Part 5: "the first day"
There is more to site heraldry than the brute force of loud voices and long lists of things to shout. And the bigger the site, the more strategy and pre-planning weigh in in order to get the job done.
I approached this with very much the same philosophy as I would a game of chess. First, one must know his board, and then one must know the pices of his army before entering into combat.
As to the board we would be playing on:
King's highway run's nearly a quarter mile north to south in rough bearings before the path intersections "the five points". Continuing on a short ways away, Prince Parkway runs nearly the same distance south. Queen's highway runs nearly the same distance east to west, bisected by the five points as well. This gives the event the logistical footprint of a small college campus, an attendance between three thousand and four thousand people, depending on both the year and the time of the week. Anyone crying site would be walking half a mile's distance, and heralding for as few as a hundred people, and possibly as many as a thousand, depending on the time of day and week.
And each road would have its own challenges, including blind spots distances, animals that we needed to be careful not to scare, and plenty of dead zones that would eat sound.

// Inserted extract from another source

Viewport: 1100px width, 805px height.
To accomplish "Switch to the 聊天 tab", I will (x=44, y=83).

And has to the pieces I would fill my army with;
From the south east, from the great kingdom of Trimarus I would be welcoming Gareth back for the second year. Stately, tall and with an imposing frame, the structure of the man was balanced with a relaxed posture and calm voice. While Ansteorra and Trimarus may well be enemies for the duration of the week, Heralds' are held to no such treaties when doing our work.

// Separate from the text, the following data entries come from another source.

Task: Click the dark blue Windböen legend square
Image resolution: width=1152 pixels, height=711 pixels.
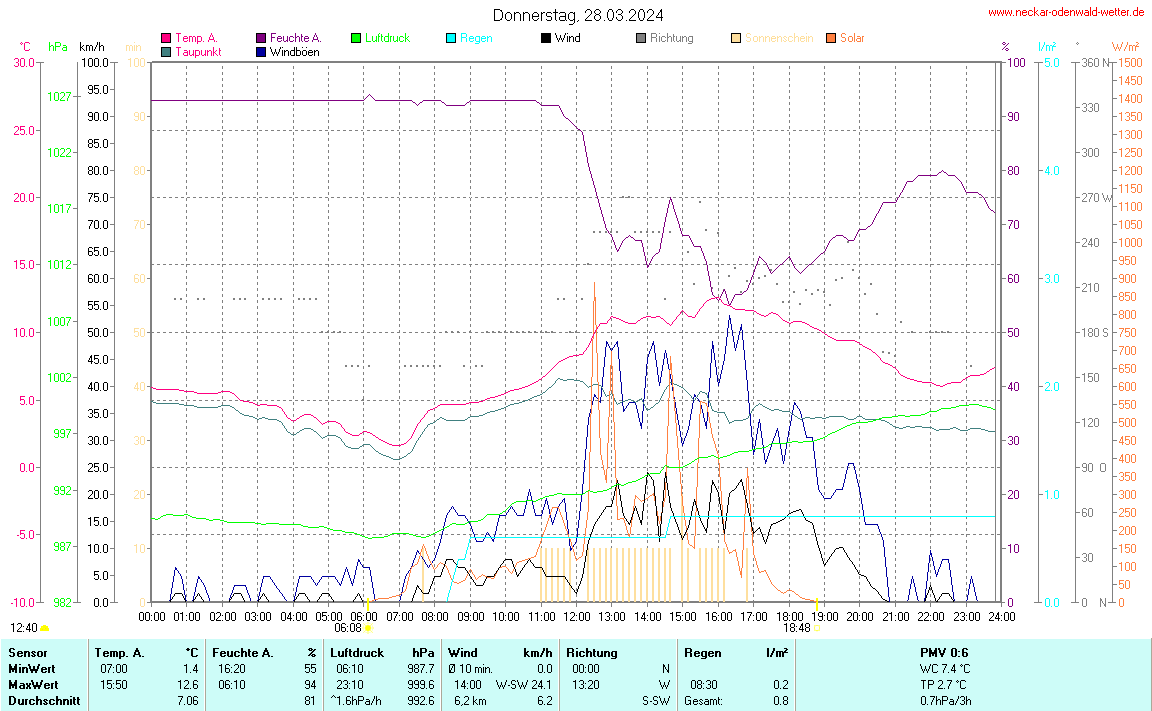Action: (x=261, y=51)
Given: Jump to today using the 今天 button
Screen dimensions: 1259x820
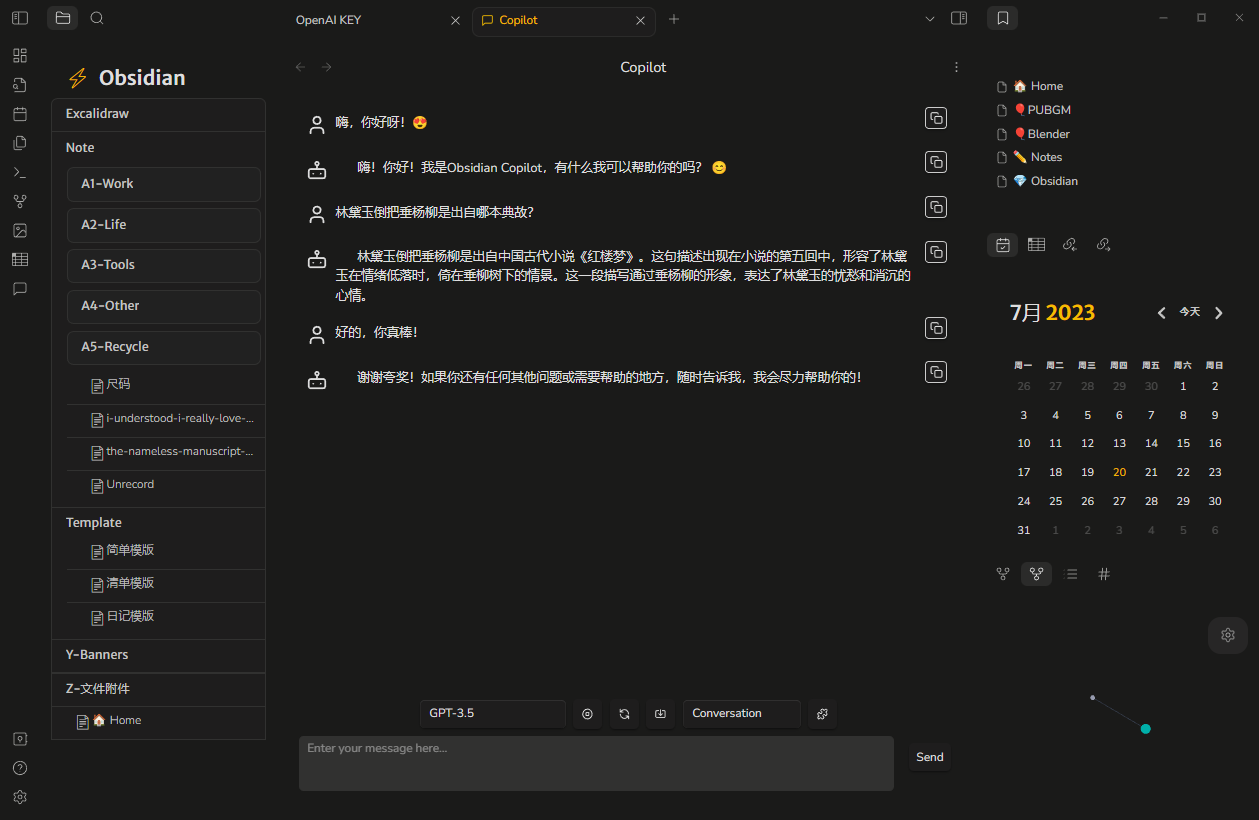Looking at the screenshot, I should [x=1189, y=311].
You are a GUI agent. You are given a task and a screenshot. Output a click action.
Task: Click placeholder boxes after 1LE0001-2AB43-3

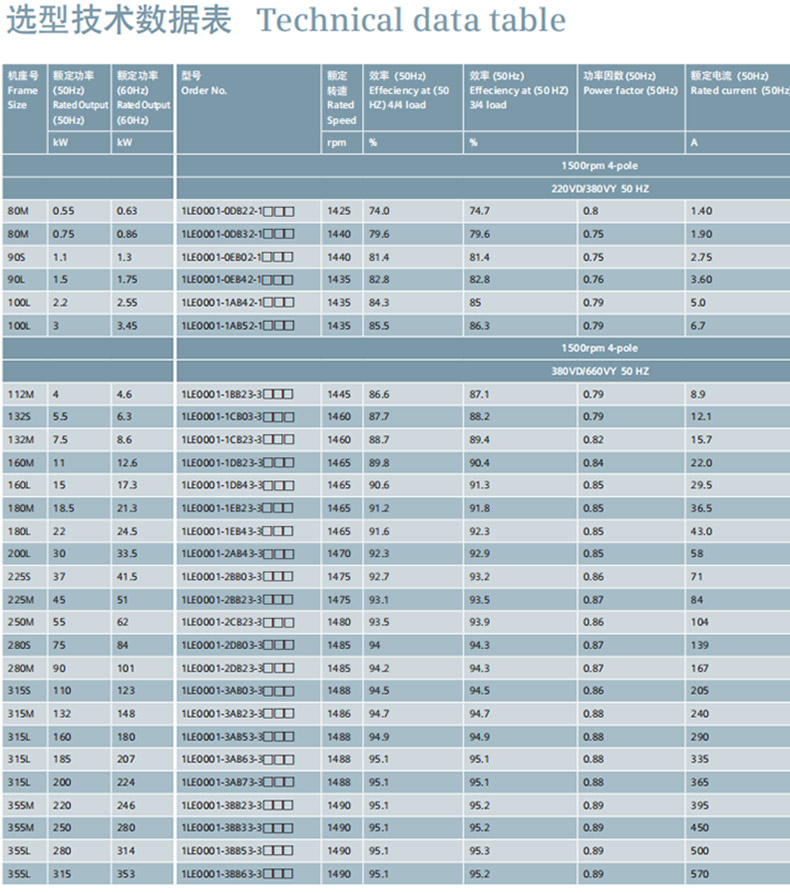click(x=279, y=554)
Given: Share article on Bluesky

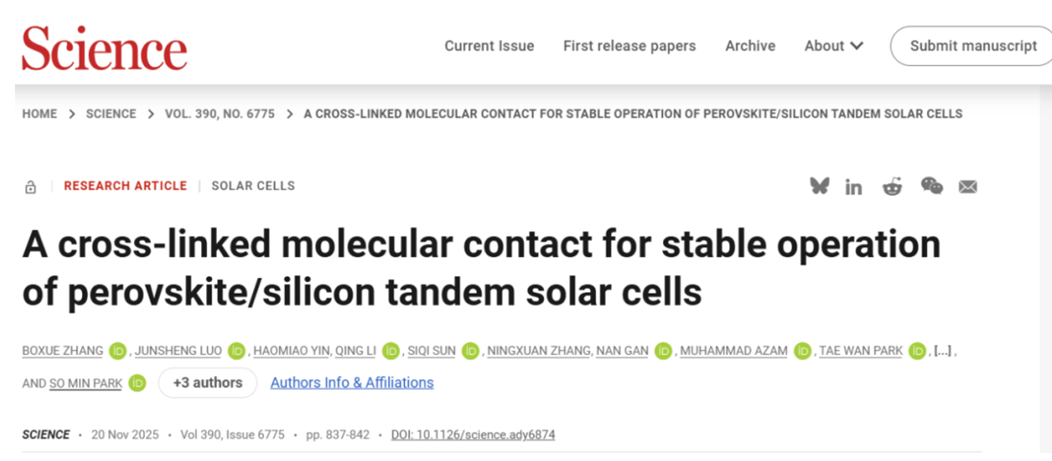Looking at the screenshot, I should coord(820,186).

From the near centre of the known world, just north of my home in Ansteorra, I would welcome a steadfast and hard working herald from Calontir. Johann Steinarsson has cried sites in three kingdoms that I know of, a few list fields besides. A friendly face and unassuming manner understated a work ethic like a draft horse. Generals have their men-at-arms as a bulwark for their armies. I had Johann, and for many of the same reasons, I was equally as confident.
From our hosting kingdom, Gleann Abhann came the heraldic force of nature that was Groza Novgorodskaiam, call Skya. The same woman who had handed me my first Gulf War's coin, was now offering her services as administrator and secretary for our purposes.
From my own homeland of Ansteorra came the much of the rank and file of my small army.
From the barony of Namron, a locale where I frequently quip "one can't swing a stick without hitting a herald", came Lord Yancy a man new to Site heraldry, as well has his daughter, Athena.
Also, from those ranks came Lord "Captain Savage" another man new to my circles, who whom I would learn brought skill and articulation to our modest force.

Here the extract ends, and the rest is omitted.